### Stated goal
Can you extract, word for word, the part of the stored items that opens with the line containing "Task: Open the Library tab" and closes with the line containing "will (x=450, y=336)."?

Stored items:
= = =
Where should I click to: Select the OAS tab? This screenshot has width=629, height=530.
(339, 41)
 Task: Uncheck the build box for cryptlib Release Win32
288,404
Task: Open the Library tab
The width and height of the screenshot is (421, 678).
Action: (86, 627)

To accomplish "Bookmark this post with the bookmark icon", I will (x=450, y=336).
= = =
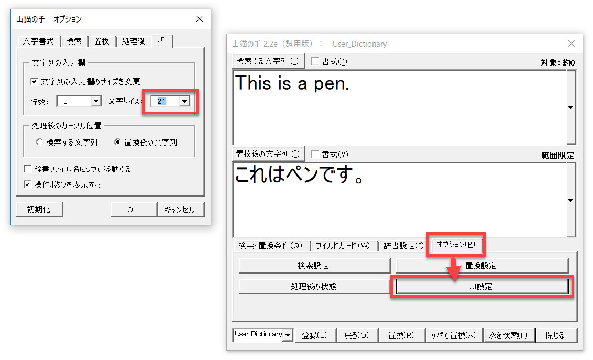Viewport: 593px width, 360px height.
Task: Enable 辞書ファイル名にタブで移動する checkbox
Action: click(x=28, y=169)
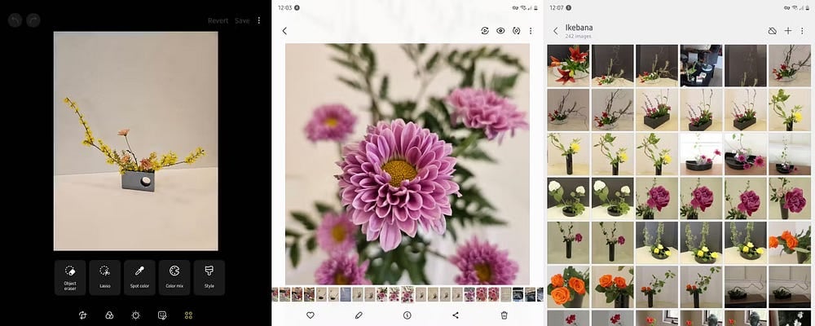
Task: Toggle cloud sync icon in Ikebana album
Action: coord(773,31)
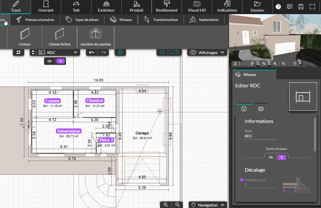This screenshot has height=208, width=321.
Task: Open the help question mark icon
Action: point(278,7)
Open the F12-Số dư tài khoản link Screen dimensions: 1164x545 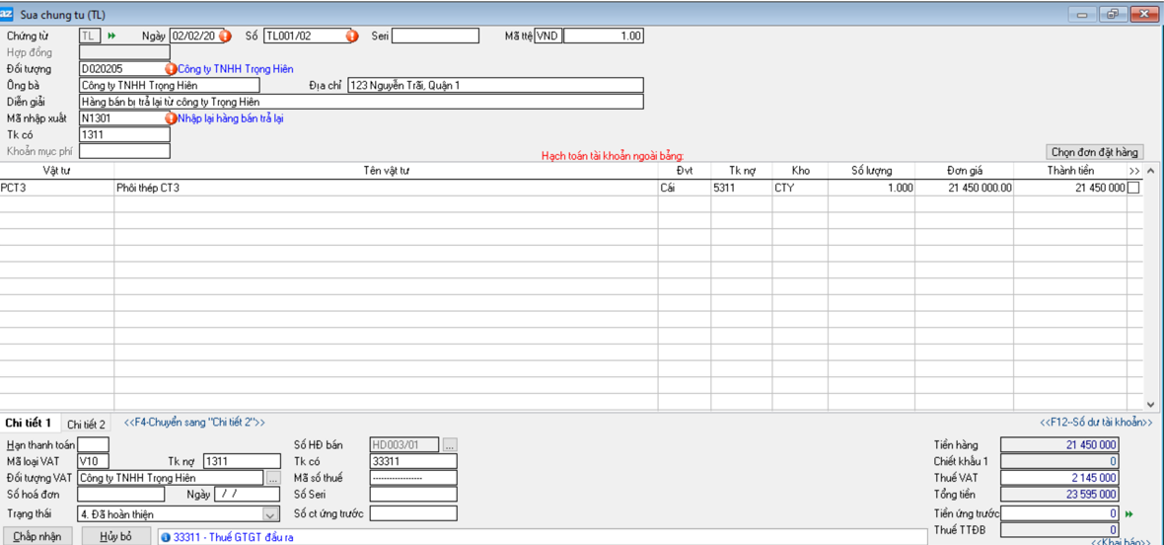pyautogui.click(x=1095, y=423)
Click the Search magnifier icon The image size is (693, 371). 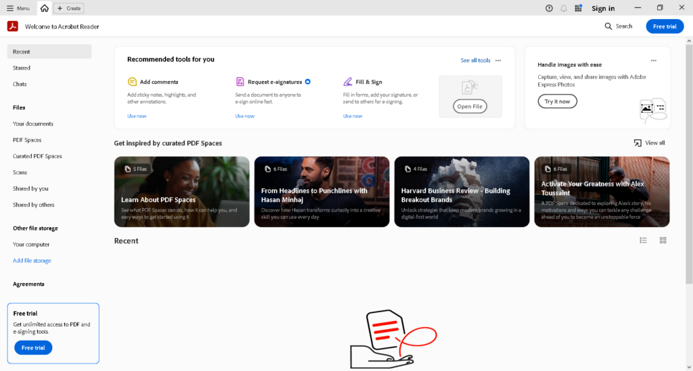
= = =
### Final result
Task: Open the Library tab
The width and height of the screenshot is (421, 678).
Action: (86, 627)

To accomplish "Bookmark this post with the bookmark icon", I will (x=450, y=336).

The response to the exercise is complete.